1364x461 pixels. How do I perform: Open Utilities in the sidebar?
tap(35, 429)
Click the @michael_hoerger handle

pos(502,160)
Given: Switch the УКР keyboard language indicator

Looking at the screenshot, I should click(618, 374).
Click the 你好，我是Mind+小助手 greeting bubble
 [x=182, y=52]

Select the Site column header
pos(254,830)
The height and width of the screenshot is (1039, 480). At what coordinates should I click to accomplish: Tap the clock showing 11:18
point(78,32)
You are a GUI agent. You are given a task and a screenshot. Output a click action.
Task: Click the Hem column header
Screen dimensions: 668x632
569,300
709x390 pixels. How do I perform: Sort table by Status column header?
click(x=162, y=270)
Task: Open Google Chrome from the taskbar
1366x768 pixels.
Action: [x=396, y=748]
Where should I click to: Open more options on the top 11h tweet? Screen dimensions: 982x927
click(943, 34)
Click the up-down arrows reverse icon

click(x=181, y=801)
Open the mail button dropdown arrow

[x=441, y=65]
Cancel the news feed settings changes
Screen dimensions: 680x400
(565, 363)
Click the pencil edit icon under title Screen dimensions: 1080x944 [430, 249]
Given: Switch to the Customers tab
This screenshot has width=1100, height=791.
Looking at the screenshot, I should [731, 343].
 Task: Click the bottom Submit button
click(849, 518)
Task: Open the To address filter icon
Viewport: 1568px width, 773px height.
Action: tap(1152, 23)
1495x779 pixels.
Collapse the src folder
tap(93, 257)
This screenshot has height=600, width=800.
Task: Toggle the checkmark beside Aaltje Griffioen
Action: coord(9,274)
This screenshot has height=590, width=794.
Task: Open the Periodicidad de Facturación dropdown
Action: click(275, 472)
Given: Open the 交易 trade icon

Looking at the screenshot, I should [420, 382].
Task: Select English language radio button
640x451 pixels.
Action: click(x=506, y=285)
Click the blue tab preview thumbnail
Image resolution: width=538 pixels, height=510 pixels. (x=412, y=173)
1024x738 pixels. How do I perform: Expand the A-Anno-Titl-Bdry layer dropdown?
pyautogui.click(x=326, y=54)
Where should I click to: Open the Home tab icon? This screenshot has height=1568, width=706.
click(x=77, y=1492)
● ● ● ● ●
§ **Problem**
In the entries above, find the line with "Given: Switch the" and the line with "Cancel the news feed settings changes", then restate word for word both of them and every line between, with nothing more.

§ **Answer to this task**
Given: Switch the УКР keyboard language indicator

Looking at the screenshot, I should click(618, 374).
Click the 你好，我是Mind+小助手 greeting bubble
 [x=182, y=52]

Select the Site column header
pos(254,830)
The height and width of the screenshot is (1039, 480). At what coordinates should I click to accomplish: Tap the clock showing 11:18
point(78,32)
You are a GUI agent. You are given a task and a screenshot. Output a click action.
Task: Click the Hem column header
Screen dimensions: 668x632
569,300
709x390 pixels. How do I perform: Sort table by Status column header?
click(x=162, y=270)
Task: Open Google Chrome from the taskbar
1366x768 pixels.
Action: [x=396, y=748]
Where should I click to: Open more options on the top 11h tweet? Screen dimensions: 982x927
click(943, 34)
Click the up-down arrows reverse icon

click(x=181, y=801)
Open the mail button dropdown arrow

[x=441, y=65]
Cancel the news feed settings changes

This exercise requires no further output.